CHRIS CAMPBELL Organisations, such as Cesa, are necessary to assist with capacity development issues to help mining companies comply with the necessary industry standards
While older generation consulting engineers have specialised in mining and are aware of the opportunities to add value to that sector, younger generation consulting engineers not employed in such environments are largely unaware of the opportunities presented by the mining industry.
As a result, more should be done among industry partners to share such information for future capacity development, says industry association Consulting Engineers South Africa (Cesa) CEO Chris Campbell.
“There is less interest among young engineers to specialise in mining, but what they do not understand is that there are diverse and exciting aspects of mining that are often concealed.
“It is important to educate and encourage the youth to consider a career in the mining industry, even if they have qualified in other disciplines of engineering outside mining engineering.”
Campbell adds that the shortage of mining consulting engineers has made it more difficult for players in the mining industry to keep pace with the requirements of the global industry standards for tailings management.
Organisations, such as Cesa, are, therefore, necessary to assist with capacity development issues to help mining companies comply with the necessary industry standards.
Recognising the need for more education initiatives to encourage younger people to specialise in mining, Cesa established its campaign, called Protecting Lives and Livelihoods, in 2020.
This campaign consists of various educational videos that highlight what a career as a consulting engineer entails.
“It was a deliberate effort to try and educate the public through a series of animations, that young children in primary education levels, as well as adults could relate to,” he says, adding that this was done to improve the understanding of the value brought by engineers to society.
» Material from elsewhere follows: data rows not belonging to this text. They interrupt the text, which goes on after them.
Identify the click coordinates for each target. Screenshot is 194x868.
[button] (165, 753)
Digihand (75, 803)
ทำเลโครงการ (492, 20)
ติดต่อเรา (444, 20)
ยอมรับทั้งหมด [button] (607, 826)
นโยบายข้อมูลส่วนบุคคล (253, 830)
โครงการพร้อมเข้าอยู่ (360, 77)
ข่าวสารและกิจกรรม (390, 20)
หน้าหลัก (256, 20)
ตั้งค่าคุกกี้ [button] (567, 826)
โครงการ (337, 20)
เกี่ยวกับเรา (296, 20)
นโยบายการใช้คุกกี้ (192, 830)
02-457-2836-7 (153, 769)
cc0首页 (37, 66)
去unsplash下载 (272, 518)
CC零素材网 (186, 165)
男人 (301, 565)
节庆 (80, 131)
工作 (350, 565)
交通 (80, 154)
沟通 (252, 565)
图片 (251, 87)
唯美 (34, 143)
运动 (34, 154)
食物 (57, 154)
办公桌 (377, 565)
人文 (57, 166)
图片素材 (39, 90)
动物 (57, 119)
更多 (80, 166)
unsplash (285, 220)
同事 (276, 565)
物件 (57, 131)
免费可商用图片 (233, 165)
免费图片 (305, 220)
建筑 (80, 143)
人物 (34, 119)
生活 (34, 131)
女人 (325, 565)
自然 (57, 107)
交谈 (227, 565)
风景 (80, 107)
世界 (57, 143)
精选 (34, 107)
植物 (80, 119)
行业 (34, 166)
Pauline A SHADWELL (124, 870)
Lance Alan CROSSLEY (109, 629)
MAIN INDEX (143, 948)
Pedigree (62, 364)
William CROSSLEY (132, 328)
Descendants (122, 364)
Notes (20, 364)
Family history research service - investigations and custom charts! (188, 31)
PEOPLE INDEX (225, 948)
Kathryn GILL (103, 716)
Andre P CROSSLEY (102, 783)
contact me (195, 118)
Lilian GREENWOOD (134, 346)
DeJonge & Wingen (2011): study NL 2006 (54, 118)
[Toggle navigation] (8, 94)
Campbell explains that the programme was created to inform young people about the type of subjects and interests they need to focus on, especially during their school-going days, if they are interested in pursuing a career in engineering.
He adds that mathematics and science were typically key subjects required of a person interested in pursuing any career in the engineering field.
Campbell notes that consulting engineers have a complementary role to play in the mining industry especially, partly bolstered by a legacy of increasingly outsourcing services, which has led to a lack of specialty in-house engineering capability within some mining companies.
“The mining industry, in its pursuit of mining for various minerals, may have some expertise remaining to manage processes, people and some engineering [tasks],” he ventures, noting, however, that “the legacy of outsourcing makes it impossible for the mining companies to completely [manage specialist engineering tasks] on their own, [and] pursue their projects without the complementary support services of consulting engineers in the mining space”.
Inherent in running any mine are tasks “where you will find the absolute specialists”, he avers, including specialists in rock engineering, drilling, underground and opencast mining techniques, and the stabilising of stressed mining areas, to mention a few.
“So there is a complementary relationship [between the mining industry and consulting engineers],” says Campbell.
Meanwhile, he points out that Cesa has encountered a few challenges pertaining to the broadening of its member base in the mining industry, owing to mining companies’ having established and long-standing relationships with preferred consulting engineering companies, predominantly. This, Campbell says, leaves a lesser opportunity for other consulting engineering companies to access work and projects.
“We are now in the process of working on advocating to the mining industry how [they] might be able to use more Cesa member companies, in partnership with the ones they have had historical relationships [with],” he highlights.
This, Campbell says, can be used as a mechanism to address capacity challenges, future expertise development, and even in a manner that would assist the mining industry to meet some of the prescripts in the Mining Charter.
However, he states that Cesa is not looking to disrupt legacy relationships mining companies may have with certain consulting engineering firms, but is instead, “looking to encourage broader growth of those relationships between mining industry and Cesa member companies”.
In doing so, Campbell says Cesa is hopeful of spurring and encouraging a process of complementary succession for emerging or smaller consulting engineering firms, many of which are members of the organisation.
“We are looking to encourage broader growth of those relationships between the mining industry and Cesa member companies to establish a broader relationship with sector players. We aim to strengthen our partnerships with the mining industry and with voluntary associations,” he explains.
The organisation strives to hold its members accountable to ensure quality standards are maintained in the industry while continuing its efforts in establishing partnerships and expanding opportunities for its member base.
“We have a responsibility to ensure that our members act with integrity and provide quality, value-for-money services to strengthen and support the mining industry. We will continue to work at strengthening this relationship in the hope that there will, eventually, be a breakthrough,” he concludes.